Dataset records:
•••

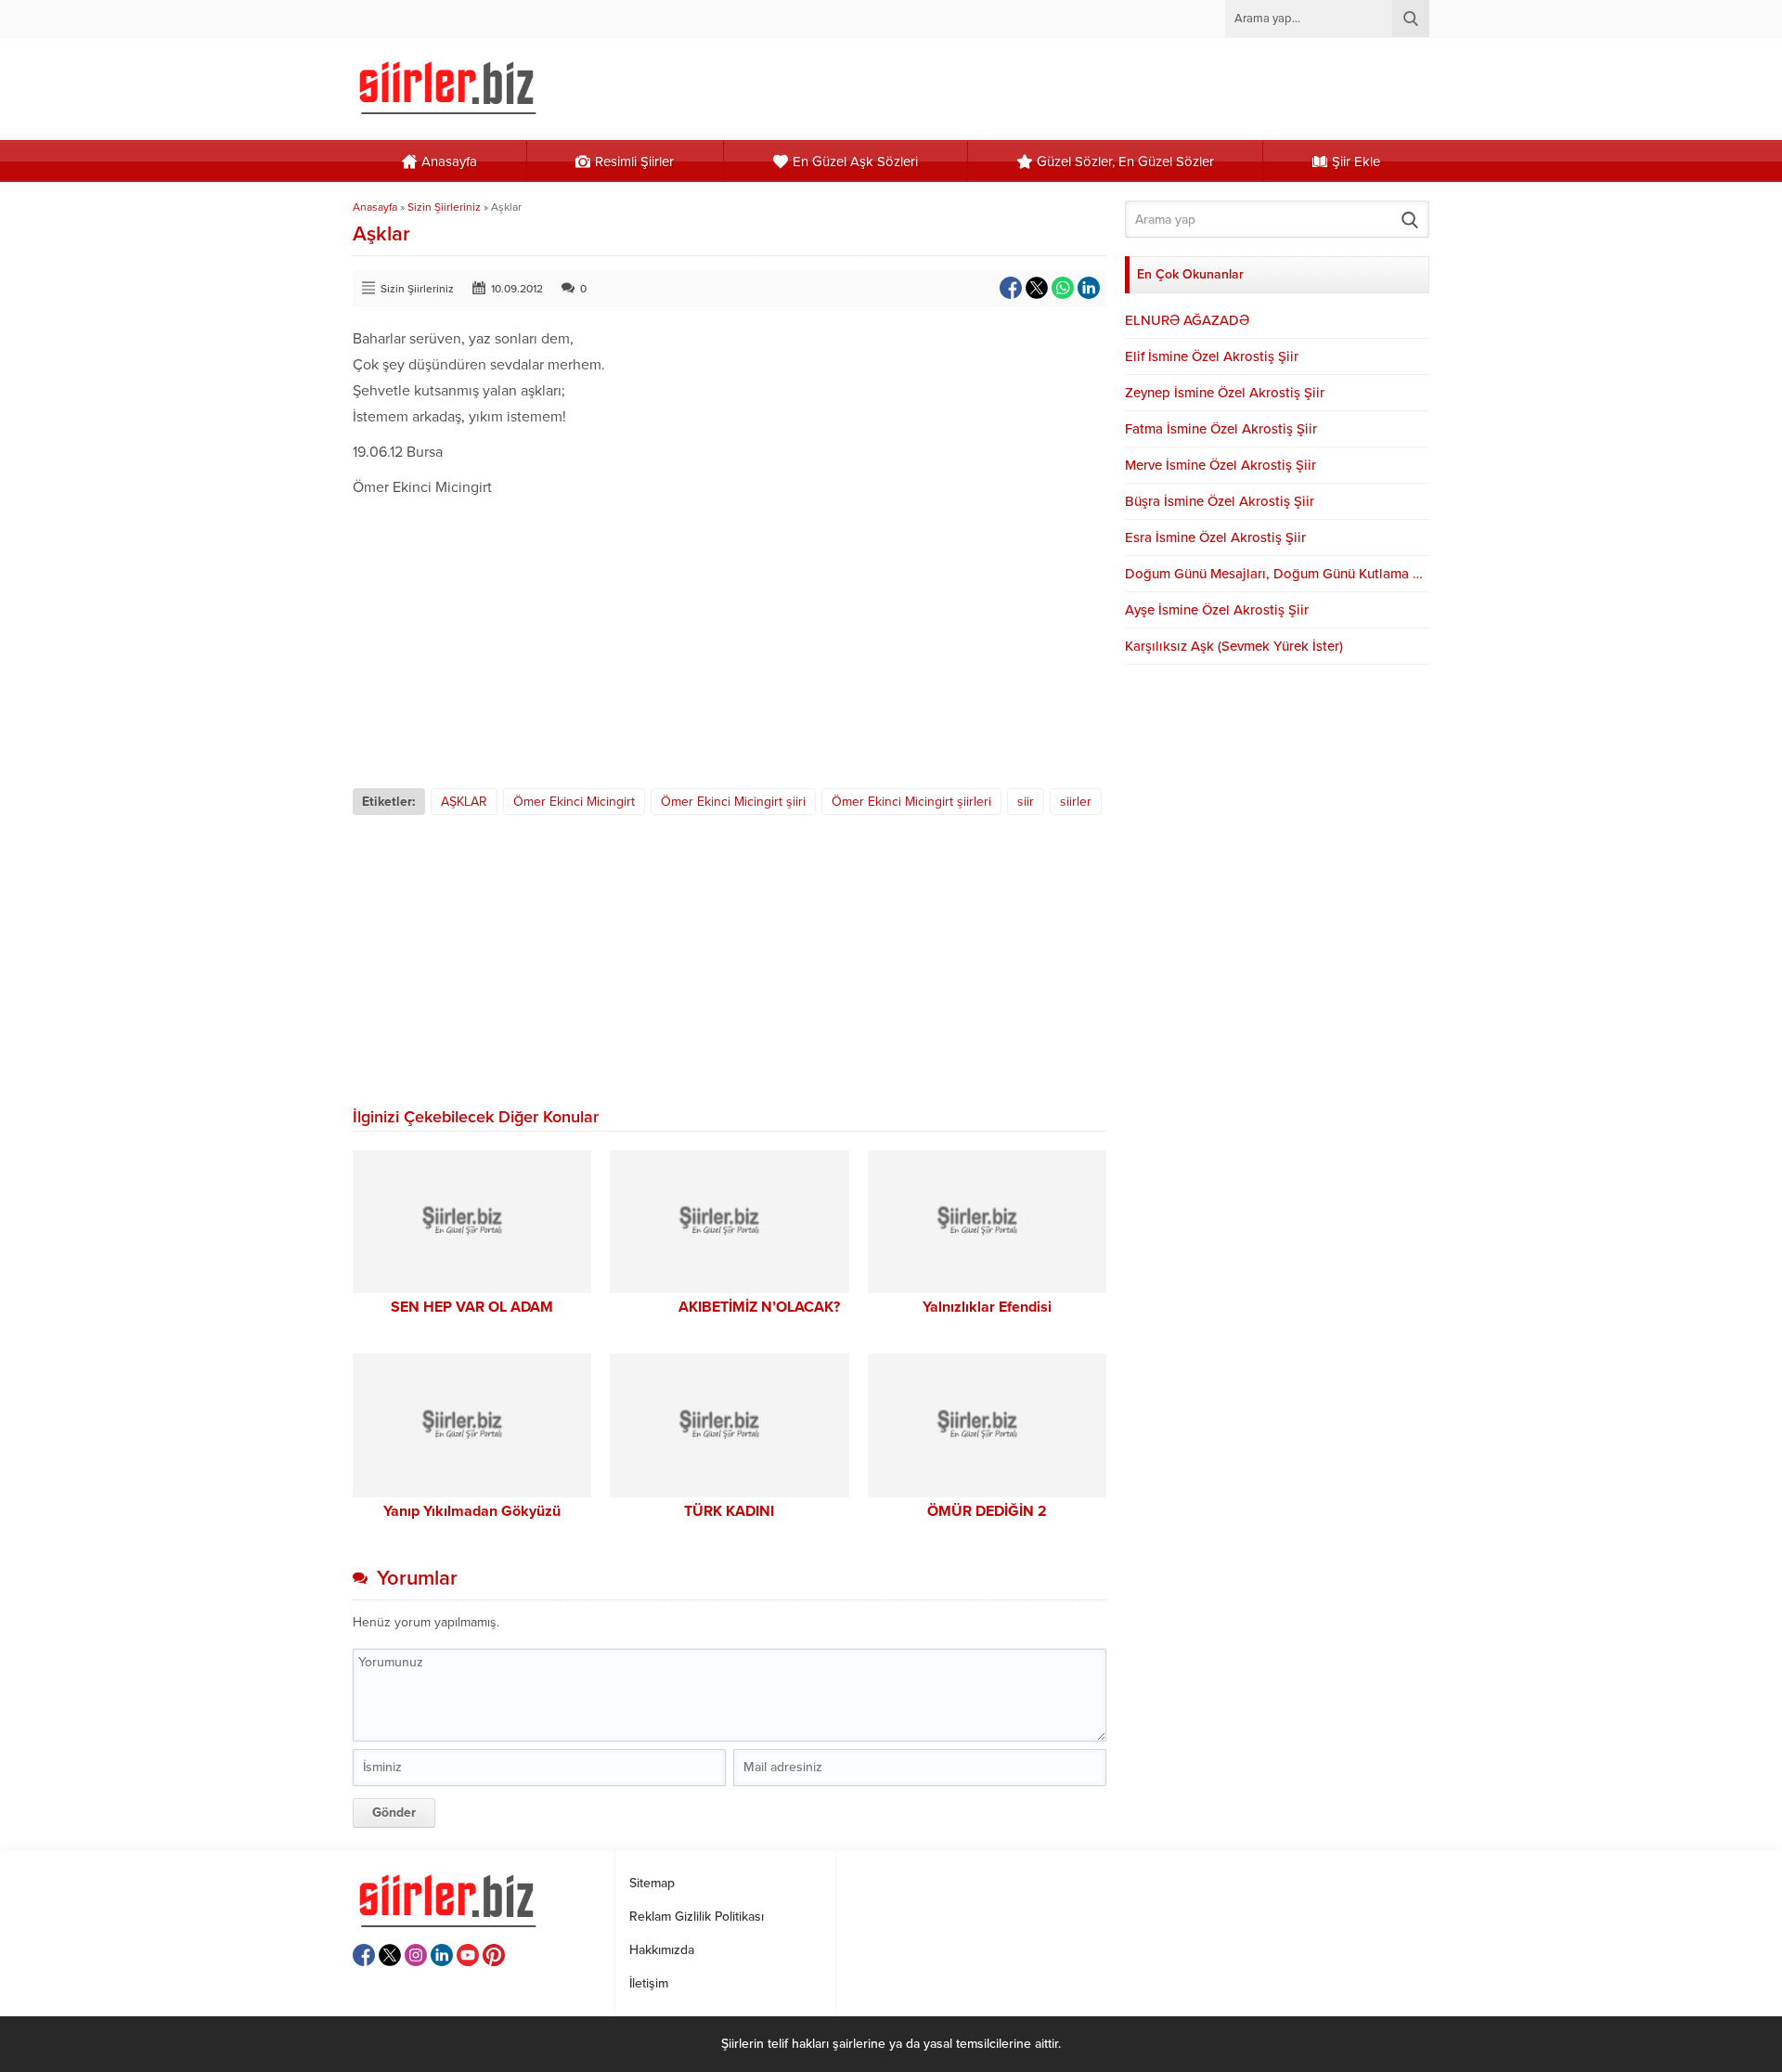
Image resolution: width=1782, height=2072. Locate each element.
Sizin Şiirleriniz (444, 207)
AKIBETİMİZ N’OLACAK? (729, 1307)
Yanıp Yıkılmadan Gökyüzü (472, 1511)
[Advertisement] (729, 640)
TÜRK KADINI (729, 1511)
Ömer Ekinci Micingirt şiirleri (911, 801)
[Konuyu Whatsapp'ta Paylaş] (1063, 288)
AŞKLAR (464, 801)
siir (1025, 801)
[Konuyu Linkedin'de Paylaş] (1089, 288)
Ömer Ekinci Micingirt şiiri (733, 801)
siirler (1075, 801)
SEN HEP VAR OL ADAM (472, 1307)
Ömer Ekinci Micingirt (574, 801)
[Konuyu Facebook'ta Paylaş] (1011, 288)
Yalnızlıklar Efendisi (987, 1307)
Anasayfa (375, 207)
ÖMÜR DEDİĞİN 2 (987, 1511)
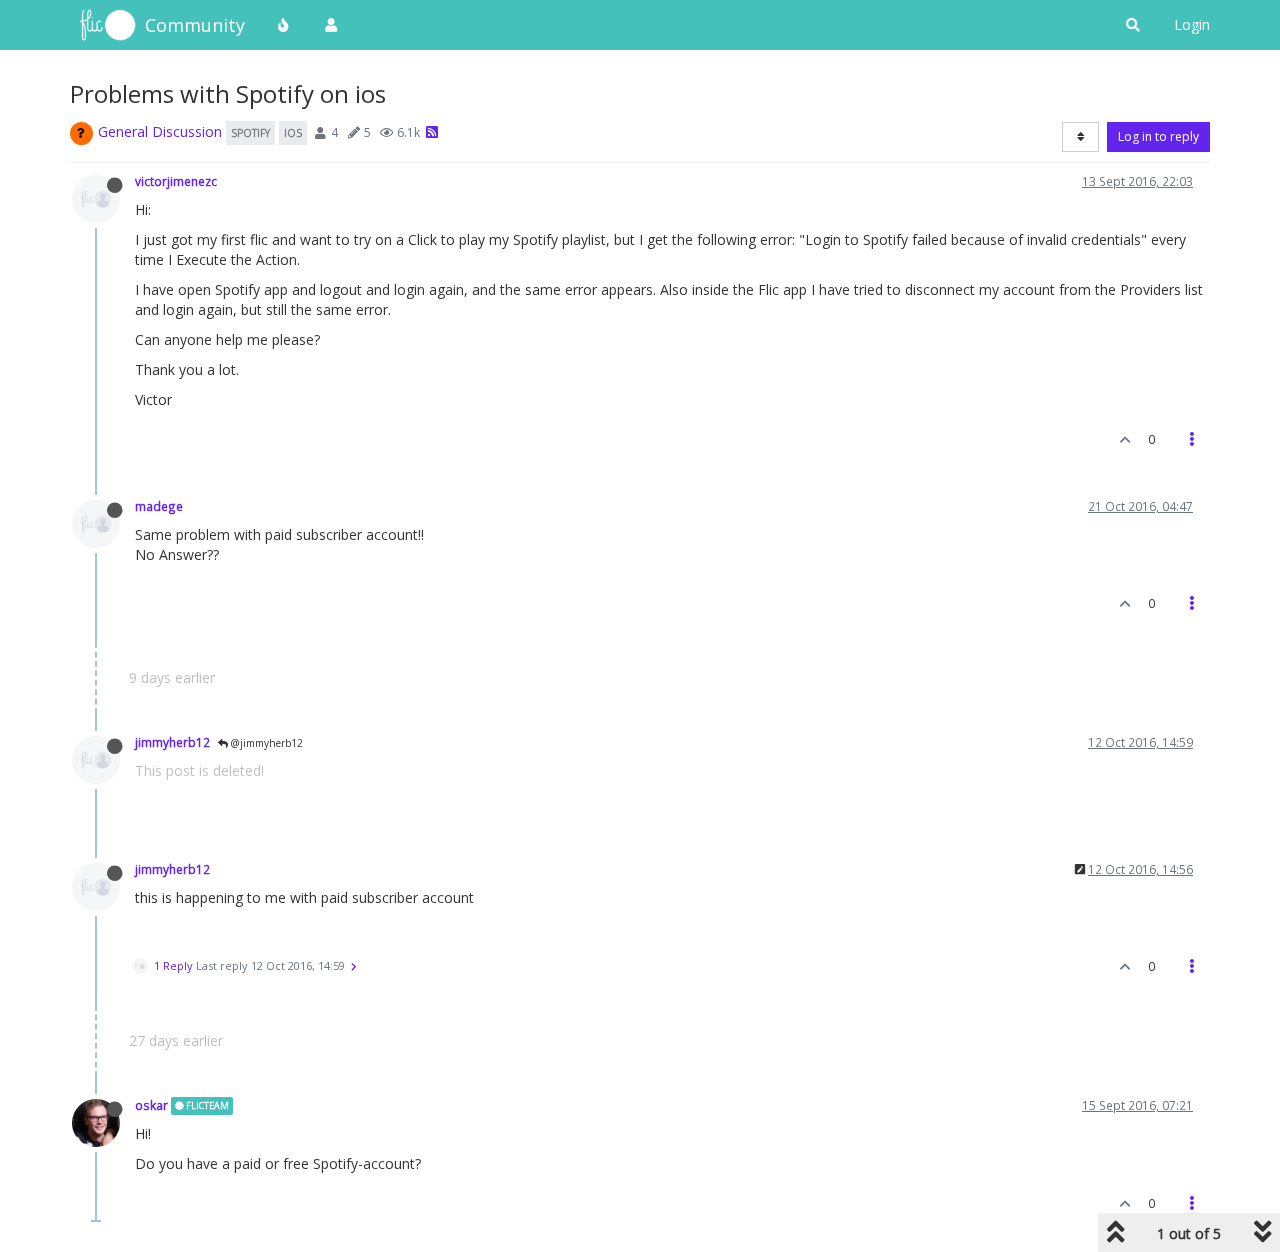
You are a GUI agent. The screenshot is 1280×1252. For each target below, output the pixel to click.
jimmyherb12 (172, 742)
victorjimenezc (176, 181)
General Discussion (160, 131)
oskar (151, 1105)
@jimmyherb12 (265, 743)
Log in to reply (1158, 136)
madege (159, 506)
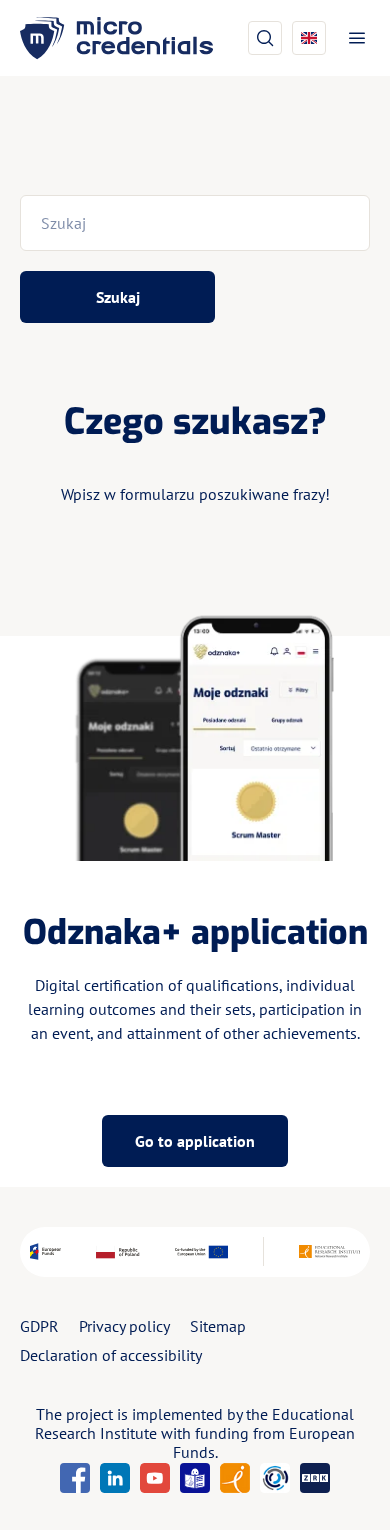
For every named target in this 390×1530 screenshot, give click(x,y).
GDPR (39, 1326)
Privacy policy (124, 1326)
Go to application (195, 1141)
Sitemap (218, 1326)
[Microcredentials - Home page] (116, 38)
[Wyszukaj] (265, 38)
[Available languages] (309, 38)
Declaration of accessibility (111, 1355)
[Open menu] (353, 38)
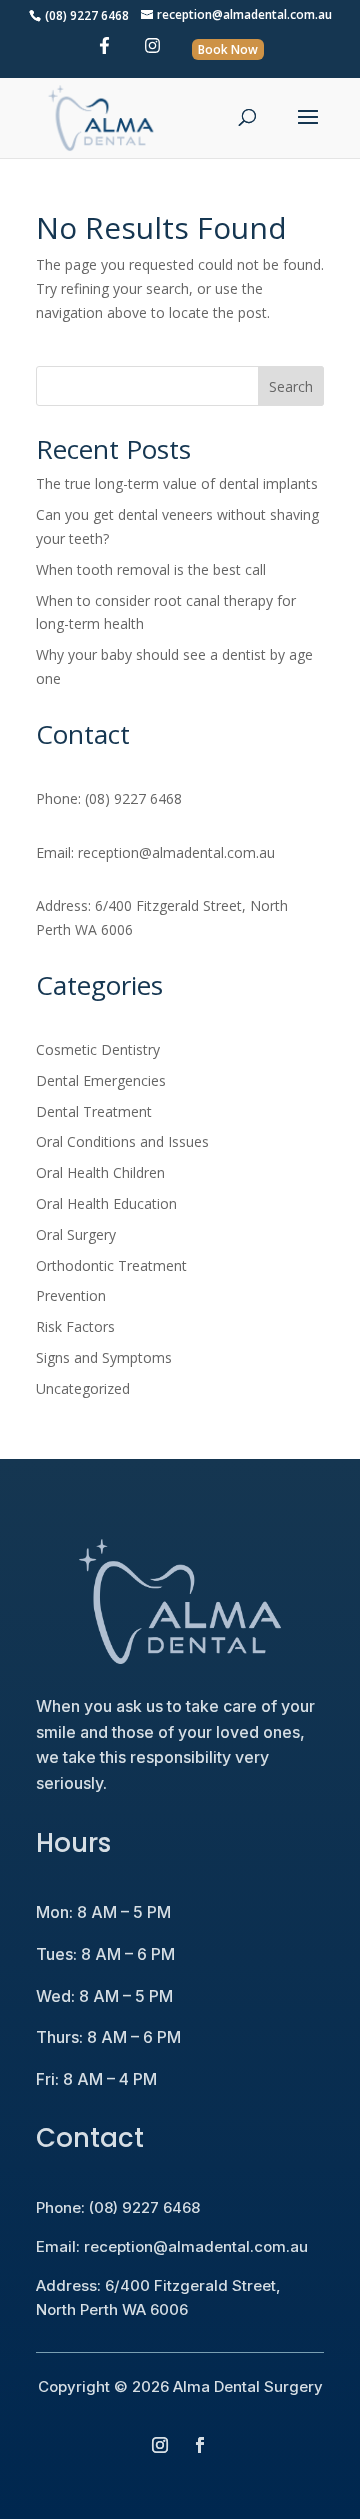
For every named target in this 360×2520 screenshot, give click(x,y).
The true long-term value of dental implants (177, 483)
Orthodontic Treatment (111, 1265)
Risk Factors (75, 1326)
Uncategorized (83, 1388)
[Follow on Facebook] (200, 2445)
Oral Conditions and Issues (122, 1141)
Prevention (71, 1295)
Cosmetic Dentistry (98, 1049)
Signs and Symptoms (104, 1357)
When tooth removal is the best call (151, 569)
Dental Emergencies (101, 1080)
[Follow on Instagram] (160, 2445)
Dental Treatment (94, 1111)
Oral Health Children (100, 1172)
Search (291, 386)
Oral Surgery (76, 1234)
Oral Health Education (106, 1203)
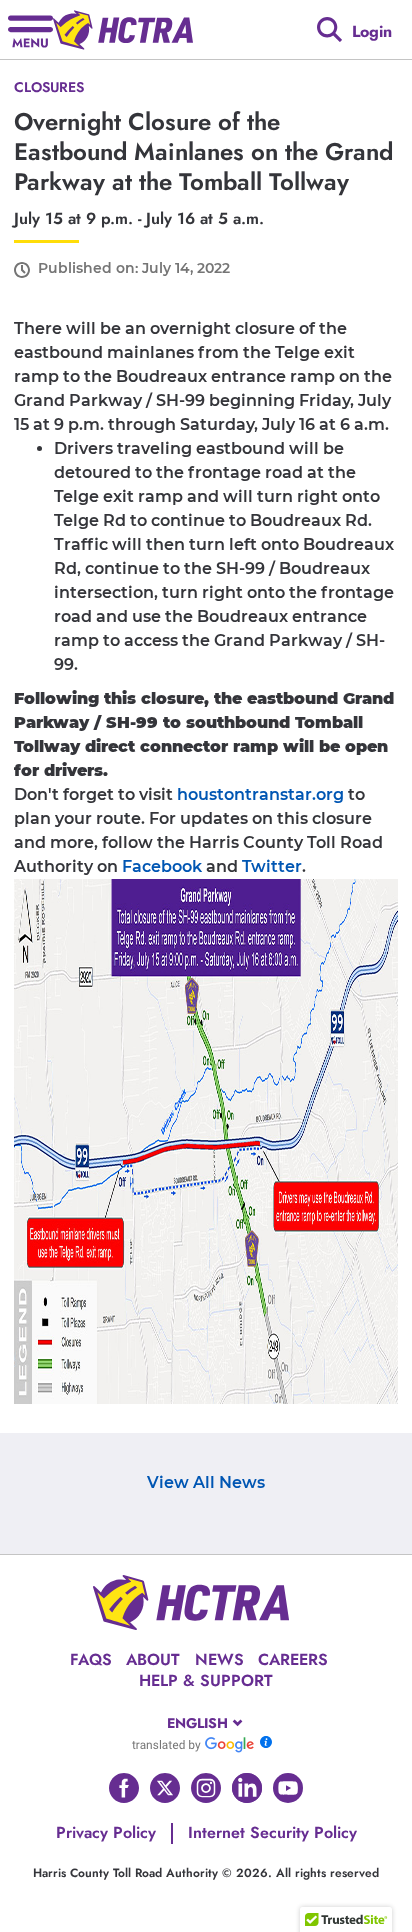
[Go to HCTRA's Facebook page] (124, 1788)
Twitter (272, 866)
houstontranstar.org (260, 794)
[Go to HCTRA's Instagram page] (206, 1788)
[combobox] (206, 1723)
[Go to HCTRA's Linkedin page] (247, 1788)
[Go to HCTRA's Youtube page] (288, 1788)
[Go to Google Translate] (193, 1744)
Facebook (162, 866)
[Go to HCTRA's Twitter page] (165, 1788)
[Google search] (329, 29)
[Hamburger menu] (30, 29)
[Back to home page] (123, 30)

•••

Task to carry out: Exactly repeat the data above; the pictures do not belong in your copy.

Answer to this exercise:
Image resolution: width=1782, height=2072. Locate each element.
Sizin Şiirleriniz (444, 207)
AKIBETİMİZ N’OLACAK? (729, 1307)
Yanıp Yıkılmadan Gökyüzü (472, 1511)
[Advertisement] (729, 640)
TÜRK KADINI (729, 1511)
Ömer Ekinci Micingirt şiirleri (911, 801)
[Konuyu Whatsapp'ta Paylaş] (1063, 288)
AŞKLAR (464, 801)
siir (1025, 801)
[Konuyu Linkedin'de Paylaş] (1089, 288)
Ömer Ekinci Micingirt şiiri (733, 801)
siirler (1075, 801)
SEN HEP VAR OL ADAM (472, 1307)
Ömer Ekinci Micingirt (574, 801)
[Konuyu Facebook'ta Paylaş] (1011, 288)
Yalnızlıklar Efendisi (987, 1307)
Anasayfa (375, 207)
ÖMÜR DEDİĞİN 2 (987, 1511)
You are a GUI agent. The screenshot is 1280×1252. For each target below, output the pixel to click.
jimmyherb12 (172, 742)
victorjimenezc (176, 181)
General Discussion (160, 131)
oskar (151, 1105)
@jimmyherb12 (265, 743)
Log in to reply (1158, 136)
madege (159, 506)
For every named target in this 390×1530 screenshot, give click(x,y).
GDPR (39, 1326)
Privacy policy (124, 1326)
Go to application (195, 1141)
Sitemap (218, 1326)
[Microcredentials - Home page] (116, 38)
[Wyszukaj] (265, 38)
[Available languages] (309, 38)
Declaration of accessibility (111, 1355)
[Open menu] (353, 38)
For every named target in this 360×2520 screenshot, give click(x,y).
The true long-term value of dental implants (177, 483)
Orthodontic Treatment (111, 1265)
Risk Factors (75, 1326)
Uncategorized (83, 1388)
[Follow on Facebook] (200, 2445)
Oral Conditions and Issues (122, 1141)
Prevention (71, 1295)
Cosmetic Dentistry (98, 1049)
Signs and Symptoms (104, 1357)
When tooth removal is the best call (151, 569)
Dental Emergencies (101, 1080)
[Follow on Instagram] (160, 2445)
Dental Treatment (94, 1111)
Oral Health Children (100, 1172)
Search (291, 386)
Oral Surgery (76, 1234)
Oral Health Education (106, 1203)
[Go to HCTRA's Facebook page] (124, 1788)
Twitter (272, 866)
houstontranstar.org (260, 794)
[Go to HCTRA's Instagram page] (206, 1788)
[combobox] (206, 1723)
[Go to HCTRA's Linkedin page] (247, 1788)
[Go to HCTRA's Youtube page] (288, 1788)
[Go to Google Translate] (193, 1744)
Facebook (162, 866)
[Go to HCTRA's Twitter page] (165, 1788)
[Google search] (329, 29)
[Hamburger menu] (30, 29)
[Back to home page] (123, 30)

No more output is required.